• Source text:
Content starts
In the Hague Programme[2] the European Council asked the Commission to consider Eurojust’s further development. Specialists in judicial cooperation met to discuss the issue in Vienna in September 2006[3]. The European Judicial Network[4] has contributed to the process[5]. Eurojust itself has also made a contribution. In conclusions adopted on 13 June last, the Council once again asked the Commission to present a communication on the role of Eurojust and the European Judicial Network[6].

1. Transposal of the Decision: a qualified success

Leaving aside for a moment the question of progress with the legal transposal of the Decision[7], the Commission would like to stress that Eurojust’s operational record is a positive one. In 2006, 771 operational cases were registered. This represents an increase of 31% over the year 2005[8]. The quality and speed of the handling of cases are generally recognised. But the development of Eurojust needs to be accompanied by a clarification and reinforcement of the powers of the national members and by greater authority for the College. In order to achieve this objective, the Decision ought to be amended.

Possible improvements

2. Giving wider powers to the national members

A reinforcement of cooperation is made more difficult by the fact that there is no consistency in the powers of the national members. In view of the importance of Eurojust, the Member States should take measures to spell out the powers of the national members and of the College. If the national member is to have the proper degree of authority within the national law enforcement framework and at European level, an administrative decision designating the national member, describing his or her status and briefly setting out his or her responsibilities is not enough.

In their dealings with the authorities in their home countries, national members rarely have power to act with authority themselves. A few Member States do allow their national member to order an investigation[9]. Most national members are entitled to suggest the setting up of a joint investigation team, but very few can negotiate it, and even fewer can order it[10]. More than half of the national members continue to hold law enforcement powers in their home country[11]. But these powers are rarely exercised[12] because of the specific character of international criminal cooperation and an insufficient presence in the home country.

The information sought in requests for judicial cooperation submitted by the law enforcement authorities of the Member States is invariably wanted for the purpose of inquiries or legal proceedings that are under way in the particular Member State. Eurojust's work is not sufficiently proactive. Access to information is fundamental. The E-POC I and II projects, financed under the AGIS programme, have seen the installation of a secure internal communication network. The E-POC III project, currently being tested[13], will allow information to be exchanged on a secure basis. Access to the information in SIS II will make it easier for national members to perform their function. Every Member State ought to develop the legal machinery to allow the national members access to the national files on persons in custody, criminal records, and DNA records[14].

Articles 9(4) and 13 of the Eurojust Decision, and Article 2 of the Terrorism Decision[15], require Member States to pass information to the national members as soon as it is known. Not all Member States comply with this obligation. The Council recently called on national law enforcement authorities[16] to supply information on complex and serious cases to Eurojust more rapidly[17]. Some Member States have imposed a requirement that their national representative be informed of all transnational cases; this enables the representative to take the initiative and to correlate cases using the Eurojust databank. This practice should be encouraged by amending the Decision.
Content ends
• Data excerpts:
Content starts
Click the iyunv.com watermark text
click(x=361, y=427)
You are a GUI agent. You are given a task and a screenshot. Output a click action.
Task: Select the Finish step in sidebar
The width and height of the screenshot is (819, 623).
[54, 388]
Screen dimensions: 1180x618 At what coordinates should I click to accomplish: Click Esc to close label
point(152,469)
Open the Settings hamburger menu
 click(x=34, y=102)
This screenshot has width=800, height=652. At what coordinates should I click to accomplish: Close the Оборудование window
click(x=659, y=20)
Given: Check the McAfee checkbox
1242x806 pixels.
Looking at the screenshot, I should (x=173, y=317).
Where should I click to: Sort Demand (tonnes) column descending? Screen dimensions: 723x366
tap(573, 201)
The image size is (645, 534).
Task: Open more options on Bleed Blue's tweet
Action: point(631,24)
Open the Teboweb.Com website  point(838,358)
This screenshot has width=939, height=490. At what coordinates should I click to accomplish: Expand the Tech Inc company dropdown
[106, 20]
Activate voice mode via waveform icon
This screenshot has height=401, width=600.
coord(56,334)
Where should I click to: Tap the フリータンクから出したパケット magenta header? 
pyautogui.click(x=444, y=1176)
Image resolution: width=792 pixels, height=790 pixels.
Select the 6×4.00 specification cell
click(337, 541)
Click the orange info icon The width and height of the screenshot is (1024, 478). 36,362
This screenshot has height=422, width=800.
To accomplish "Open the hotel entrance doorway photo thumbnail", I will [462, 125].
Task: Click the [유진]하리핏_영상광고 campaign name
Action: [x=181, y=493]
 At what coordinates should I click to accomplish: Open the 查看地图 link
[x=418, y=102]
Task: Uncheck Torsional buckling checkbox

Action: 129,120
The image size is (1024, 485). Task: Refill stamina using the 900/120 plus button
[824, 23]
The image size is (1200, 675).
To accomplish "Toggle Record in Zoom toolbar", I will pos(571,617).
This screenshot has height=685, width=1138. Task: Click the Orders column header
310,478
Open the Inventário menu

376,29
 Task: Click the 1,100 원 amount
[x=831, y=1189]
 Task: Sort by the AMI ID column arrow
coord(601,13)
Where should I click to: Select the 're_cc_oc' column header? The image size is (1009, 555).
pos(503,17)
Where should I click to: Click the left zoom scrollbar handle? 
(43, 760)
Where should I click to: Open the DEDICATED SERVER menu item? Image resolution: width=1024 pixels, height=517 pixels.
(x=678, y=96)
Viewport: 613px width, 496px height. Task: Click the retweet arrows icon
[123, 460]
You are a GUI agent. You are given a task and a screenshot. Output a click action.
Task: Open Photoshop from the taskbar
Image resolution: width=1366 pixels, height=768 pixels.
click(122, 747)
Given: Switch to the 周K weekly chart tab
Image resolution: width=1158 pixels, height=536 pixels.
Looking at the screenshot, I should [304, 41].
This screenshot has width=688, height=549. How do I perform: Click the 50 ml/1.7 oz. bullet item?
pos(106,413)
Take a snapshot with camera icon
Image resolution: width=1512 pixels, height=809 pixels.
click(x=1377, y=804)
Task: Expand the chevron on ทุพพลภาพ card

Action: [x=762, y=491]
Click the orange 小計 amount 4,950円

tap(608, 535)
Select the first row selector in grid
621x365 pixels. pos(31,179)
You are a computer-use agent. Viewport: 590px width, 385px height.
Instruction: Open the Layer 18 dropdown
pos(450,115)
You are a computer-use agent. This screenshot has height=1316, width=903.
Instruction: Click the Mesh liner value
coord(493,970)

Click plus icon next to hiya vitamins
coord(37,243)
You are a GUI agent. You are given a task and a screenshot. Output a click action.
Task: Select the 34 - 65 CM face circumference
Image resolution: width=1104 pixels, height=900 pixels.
Content ends
• Task list:
- 1) According to the Eurojust text, how many operational cases were registered in 2006?
- 2) Reproduce the stretch of the Eurojust text from "The information sought" through "and DNA records[14].".

• Responses by item number:
- 1) 771 operational cases were registered in 2006.

- 2)
The information sought in requests for judicial cooperation submitted by the law enforcement authorities of the Member States is invariably wanted for the purpose of inquiries or legal proceedings that are under way in the particular Member State. Eurojust's work is not sufficiently proactive. Access to information is fundamental. The E-POC I and II projects, financed under the AGIS programme, have seen the installation of a secure internal communication network. The E-POC III project, currently being tested[13], will allow information to be exchanged on a secure basis. Access to the information in SIS II will make it easier for national members to perform their function. Every Member State ought to develop the legal machinery to allow the national members access to the national files on persons in custody, criminal records, and DNA records[14].